However, there's something pretty satisfying about seeing jars of homemade canned goods lined up all pretty-like, in quaintly old-fashioned Ball jars whose design hasn't changed since... forever. There's a real feeling of accomplishment, too, to see your winter meals (or at least part of them) stretching before you in those jars: time capsules containing the bounty of summer.
On top of this feeling of self-satisfaction (I can survive the apocalypse!), this canning project held special meaning for me, because it is the original recipe for bread and butter pickles from my Nana, who passed away in 1998. When I was a kid, eating her pickles straight out of the jar was one of my favorite things about visiting my grandparents' house, though I never gave much thought to how the pickles came to be and how much work was involved.

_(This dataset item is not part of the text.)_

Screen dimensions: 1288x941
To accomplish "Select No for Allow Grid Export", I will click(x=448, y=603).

I just knew that she made them from cucumbers my grandfather grew in his garden, and - though it's likely that her recipe came from a Ball home canning book - the idea of making her pickles made me feel as though I'd be honoring her memory somehow, 12 years later.

Thanks, Nana.
Bread and Butter Pickles
2 quarts unpeeled cucumbers (10-12 medium-sized), sliced thin*
6 medium white onions, sliced medium-ish
salt
4 cups sugar
2 cups water
4 cups distilled white vinegar
2 tablespoons celery seed
2 tablespoons mustard seed
* Use regular slicing cucumbers, not pickling cukes. Also, don't use wax-coated cucumbers from the grocery!

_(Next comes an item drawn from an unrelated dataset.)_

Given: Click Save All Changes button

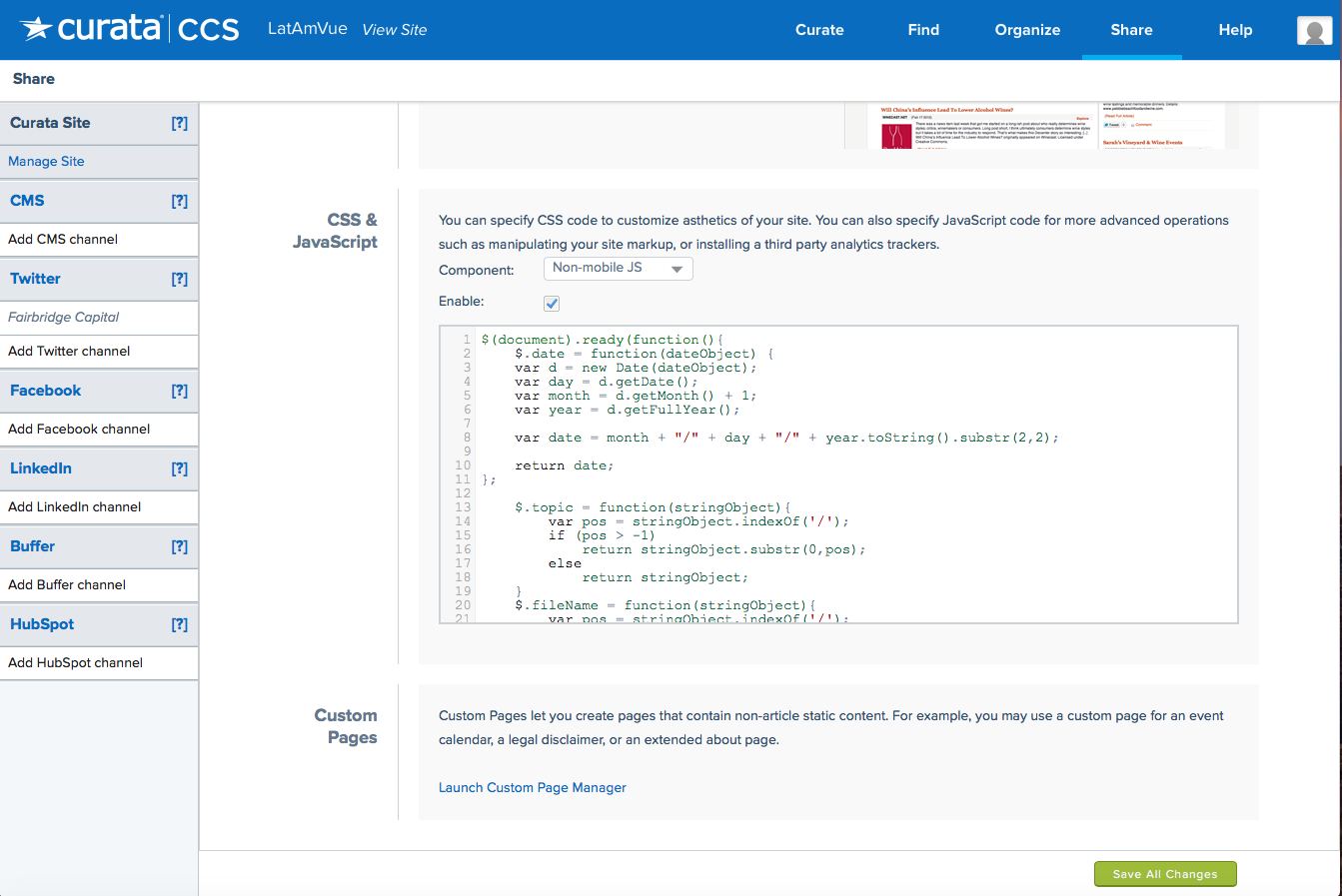Looking at the screenshot, I should (x=1165, y=874).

Arrange cucumbers and onions in layers in an earthenware crock (I didn't have one, so I used two enameled cast-iron pots, which worked fine). Sprinkle salt over each layer. Cover and let stand 3 hours.

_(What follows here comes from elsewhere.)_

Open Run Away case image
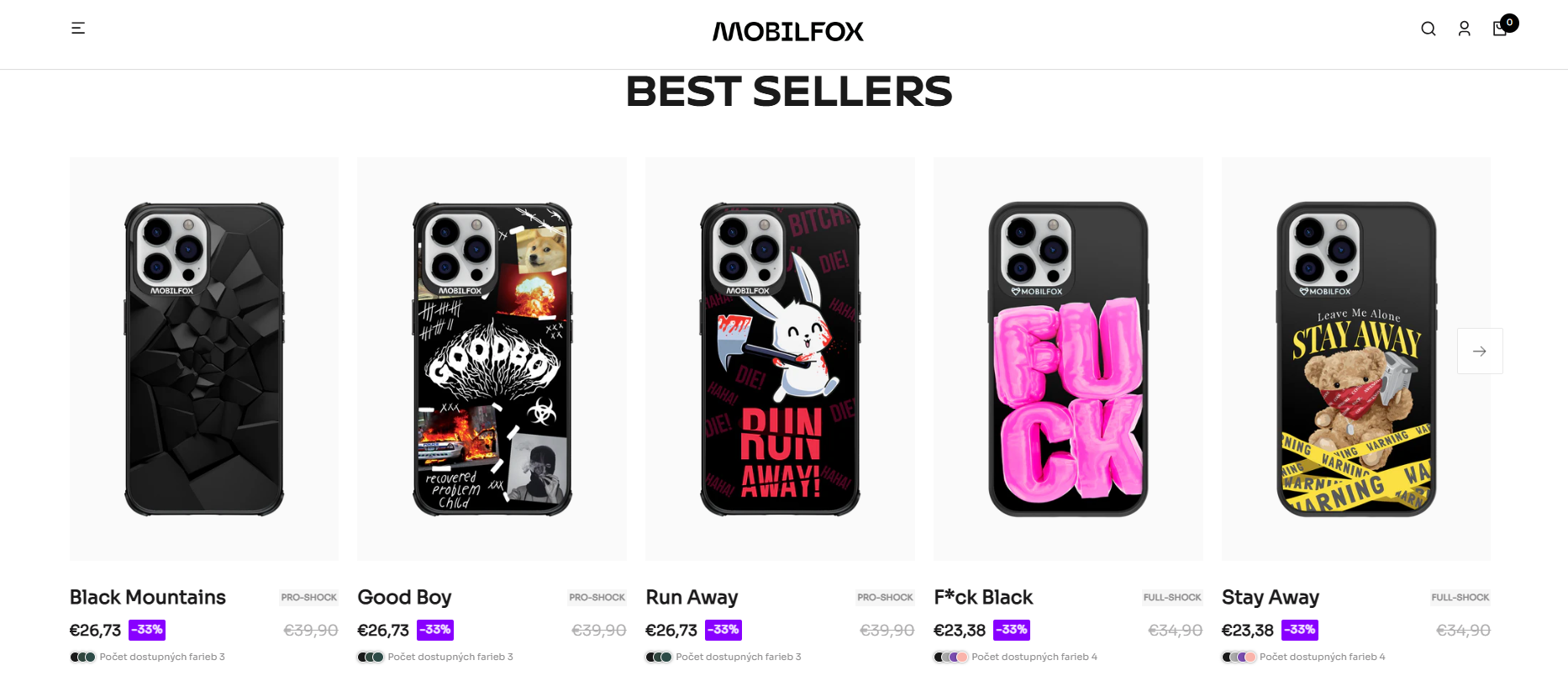The image size is (1568, 676). click(780, 359)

Combine sugar, water, vinegar, and celery and mustard seeds in a large pot. Stir to dissolve sugar completely. Bring to a boil, and boil for 3 minutes.
Drain liquid from cucumber mixture. (Some people might recommend rinsing the cucumber mixture with cold water. I didn't.) Add mixture to vinegar and stir gently. Bring to boiling point but do not let the mixture boil.
Immediately divide pickles (with juice) into sterile, heated canning jars, leaving 1/4 inch head space. Process in water bath for 10 minutes.
Makes about 8 pints (but I ended up with 6).
1 comment:
Making bread and butter pickles has to be the single most satisfying canning project we've done: they taste delicious, and actually seem worth the work. Canning tomatoes one year was good, too, but we've never again had enough to can with.